Sergel is an artist and agitator who writes about social and economic justice. Her latest book is inspired by the 1911 Triangle Shirtwaist Factory fire in New York City that caused the death of 146 garment workers, most of them immigrant women. The deadliest industrial disaster in city and U.S. history, it led to improved safety standards, better working conditions and the growth of the International Ladies’ Garment Workers’ Union.

Her 2016 book, “See You in the Streets: Art, Action, and Remembering the Triangle Shirtwaist Factory Fire,” offers a perspective on an art practice that bridges art and technology, memory and wonder to create compassionate works as an incitement to individual and social transformation.
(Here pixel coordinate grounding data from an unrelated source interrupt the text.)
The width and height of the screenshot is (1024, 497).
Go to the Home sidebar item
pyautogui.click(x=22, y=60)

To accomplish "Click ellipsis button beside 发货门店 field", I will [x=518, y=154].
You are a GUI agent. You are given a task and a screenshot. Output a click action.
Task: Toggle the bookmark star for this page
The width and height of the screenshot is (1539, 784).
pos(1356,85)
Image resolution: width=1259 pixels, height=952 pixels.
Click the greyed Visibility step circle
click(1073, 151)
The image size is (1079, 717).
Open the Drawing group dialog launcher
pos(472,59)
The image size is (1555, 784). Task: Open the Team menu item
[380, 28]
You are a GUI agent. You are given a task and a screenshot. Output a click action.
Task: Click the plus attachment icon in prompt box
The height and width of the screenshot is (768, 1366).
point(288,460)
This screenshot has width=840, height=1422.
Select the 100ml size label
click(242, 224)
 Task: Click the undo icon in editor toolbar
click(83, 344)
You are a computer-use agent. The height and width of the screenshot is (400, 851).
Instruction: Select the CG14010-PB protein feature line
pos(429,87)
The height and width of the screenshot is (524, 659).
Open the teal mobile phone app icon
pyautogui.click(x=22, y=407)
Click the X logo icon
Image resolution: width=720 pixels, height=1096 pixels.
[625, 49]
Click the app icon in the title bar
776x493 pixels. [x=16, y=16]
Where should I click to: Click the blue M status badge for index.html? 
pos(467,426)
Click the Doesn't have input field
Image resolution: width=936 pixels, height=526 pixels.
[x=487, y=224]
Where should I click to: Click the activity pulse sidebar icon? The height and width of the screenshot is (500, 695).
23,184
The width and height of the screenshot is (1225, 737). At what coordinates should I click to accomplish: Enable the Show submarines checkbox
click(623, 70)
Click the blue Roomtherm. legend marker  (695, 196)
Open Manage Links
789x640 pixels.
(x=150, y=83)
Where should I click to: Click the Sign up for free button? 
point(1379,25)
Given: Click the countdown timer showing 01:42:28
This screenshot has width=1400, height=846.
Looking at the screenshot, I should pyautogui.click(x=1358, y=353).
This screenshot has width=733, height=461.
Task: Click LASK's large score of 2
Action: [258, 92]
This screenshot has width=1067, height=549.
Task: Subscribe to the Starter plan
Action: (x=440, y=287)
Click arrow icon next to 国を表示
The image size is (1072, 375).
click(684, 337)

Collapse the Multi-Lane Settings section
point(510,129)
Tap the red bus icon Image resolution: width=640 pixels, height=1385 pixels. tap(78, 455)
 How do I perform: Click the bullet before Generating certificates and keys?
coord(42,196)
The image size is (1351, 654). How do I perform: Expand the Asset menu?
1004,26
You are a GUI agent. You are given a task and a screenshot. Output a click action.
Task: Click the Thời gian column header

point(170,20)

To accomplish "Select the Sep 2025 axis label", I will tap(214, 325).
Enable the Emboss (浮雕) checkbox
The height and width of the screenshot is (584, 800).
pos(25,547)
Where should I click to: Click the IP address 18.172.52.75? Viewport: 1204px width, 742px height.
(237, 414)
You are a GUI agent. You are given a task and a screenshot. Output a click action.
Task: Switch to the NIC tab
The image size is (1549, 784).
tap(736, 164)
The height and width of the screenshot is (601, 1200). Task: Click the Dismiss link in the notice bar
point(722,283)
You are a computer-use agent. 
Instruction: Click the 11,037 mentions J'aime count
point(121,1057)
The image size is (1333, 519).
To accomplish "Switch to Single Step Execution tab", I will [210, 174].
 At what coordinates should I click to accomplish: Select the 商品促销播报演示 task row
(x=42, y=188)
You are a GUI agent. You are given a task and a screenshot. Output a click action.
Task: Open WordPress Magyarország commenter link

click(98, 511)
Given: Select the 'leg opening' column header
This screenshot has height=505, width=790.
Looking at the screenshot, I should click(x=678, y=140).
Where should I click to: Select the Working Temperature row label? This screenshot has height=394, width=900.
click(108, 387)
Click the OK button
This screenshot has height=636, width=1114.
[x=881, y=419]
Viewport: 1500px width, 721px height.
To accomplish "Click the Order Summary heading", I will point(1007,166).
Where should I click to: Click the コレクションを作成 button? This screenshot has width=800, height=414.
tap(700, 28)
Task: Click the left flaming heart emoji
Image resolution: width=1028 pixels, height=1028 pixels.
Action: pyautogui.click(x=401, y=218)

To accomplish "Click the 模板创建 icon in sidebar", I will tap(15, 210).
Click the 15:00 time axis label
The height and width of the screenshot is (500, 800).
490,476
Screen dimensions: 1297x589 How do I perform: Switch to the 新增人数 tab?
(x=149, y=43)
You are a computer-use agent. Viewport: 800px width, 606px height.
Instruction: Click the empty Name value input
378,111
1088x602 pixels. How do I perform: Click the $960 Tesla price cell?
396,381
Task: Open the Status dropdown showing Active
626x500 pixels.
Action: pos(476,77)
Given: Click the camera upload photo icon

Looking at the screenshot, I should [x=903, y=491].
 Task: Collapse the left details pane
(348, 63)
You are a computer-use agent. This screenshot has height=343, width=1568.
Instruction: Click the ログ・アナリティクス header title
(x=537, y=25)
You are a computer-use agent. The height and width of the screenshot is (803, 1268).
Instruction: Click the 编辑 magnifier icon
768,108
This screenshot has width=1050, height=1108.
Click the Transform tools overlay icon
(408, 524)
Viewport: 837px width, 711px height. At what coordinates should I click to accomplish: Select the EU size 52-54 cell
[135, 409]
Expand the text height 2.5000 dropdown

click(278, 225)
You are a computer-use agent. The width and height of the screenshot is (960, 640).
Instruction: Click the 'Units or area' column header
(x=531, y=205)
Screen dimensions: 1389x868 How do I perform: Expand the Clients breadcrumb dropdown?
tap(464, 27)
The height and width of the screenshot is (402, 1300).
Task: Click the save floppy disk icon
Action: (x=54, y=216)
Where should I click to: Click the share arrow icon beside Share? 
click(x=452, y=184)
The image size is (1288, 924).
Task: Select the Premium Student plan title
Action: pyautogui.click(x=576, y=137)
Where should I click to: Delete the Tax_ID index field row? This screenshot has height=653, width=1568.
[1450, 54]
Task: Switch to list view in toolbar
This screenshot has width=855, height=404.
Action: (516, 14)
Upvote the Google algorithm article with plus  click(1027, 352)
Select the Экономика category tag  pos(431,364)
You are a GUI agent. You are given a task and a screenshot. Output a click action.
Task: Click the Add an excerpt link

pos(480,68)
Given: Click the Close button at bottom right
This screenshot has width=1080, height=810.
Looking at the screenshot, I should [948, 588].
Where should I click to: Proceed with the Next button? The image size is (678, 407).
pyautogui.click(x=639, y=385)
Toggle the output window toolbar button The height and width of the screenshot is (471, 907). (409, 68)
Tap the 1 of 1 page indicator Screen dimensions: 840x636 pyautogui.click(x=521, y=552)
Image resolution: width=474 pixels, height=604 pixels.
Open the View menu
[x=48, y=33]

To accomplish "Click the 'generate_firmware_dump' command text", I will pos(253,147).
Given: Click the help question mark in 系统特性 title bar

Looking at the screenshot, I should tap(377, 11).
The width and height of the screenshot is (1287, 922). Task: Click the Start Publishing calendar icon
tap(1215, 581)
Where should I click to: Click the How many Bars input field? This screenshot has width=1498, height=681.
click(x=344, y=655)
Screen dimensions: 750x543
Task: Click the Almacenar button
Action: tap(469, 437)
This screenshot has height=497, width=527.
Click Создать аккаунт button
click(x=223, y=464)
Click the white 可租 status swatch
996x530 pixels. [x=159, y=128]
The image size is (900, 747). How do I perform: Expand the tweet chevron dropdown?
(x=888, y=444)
Buffalo Street Books will have books available for purchase and signing after Sergel’s talk. For more information, call 607-255-8045. 

‘Captured Spaces’

Three new works in the spring Locally Grown Dance Festival, March 23-25 at the Schwartz Center for the Performing Arts, combine live dance performance with video of dancers at locations around campus.

Brad Nathanson, B.Arch. '18
“Captured Spaces,” March 23-25 at the Schwartz Center, features video footage accompanying live dance performances.

Performances are at 7:30 p.m. each night in Kiplinger Theatre. Tickets are available at or at the Schwartz Center box office (open Tuesday–Saturday, 2:30-8 p.m.), 430 College Ave., Ithaca.

In development over several months, “Captured Spaces” will feature dance pieces directed and choreographed by performing and media arts faculty members Jumay Chu, Ed Intemann, Byron Suber and Nic Ceynowa, and videography by Suber and by Brad Nathanson, B.Arch. ’18. Video was shot in the Schwartz Center and in Rand, Sibley and Milstein Halls.

“We began working with dancers in late August, capturing their dancing on video in various locations,” Chu said. Video projections will accompany the dancers in performance, she said, with “the screened figures sometimes shadowing the real dancers, sometimes recalling the ghost of other places.” 

Cancer and community

A workshop, “Social Issues in Community Engagement by Cancer Scientists,” will be held March 25-26 in 401 Warren Hall. Participation is free; seating is limited. Register online by March 17.

The workshop’s opening talk, March 25 at 9 a.m., is “Empathic Listening and Supporting Others With Cancer” by Bob Riter, executive director of the Cancer Resource Center of the Finger Lakes (CRCFL).

Organized by instructors Kristy Richards, M.D., and Robert Weiss, of the Department of Biomedical Sciences, the program includes presentations on medical research, pharmaceuticals and policy advocacy, a panel discussion with cancer patients and survivors, and student interviews with community members.

The workshop is part of a cancer education curriculum supported by Engaged Cornell, involving a partnership between Cornell cancer researchers, the CRCFL and community members including cancer patients and survivors.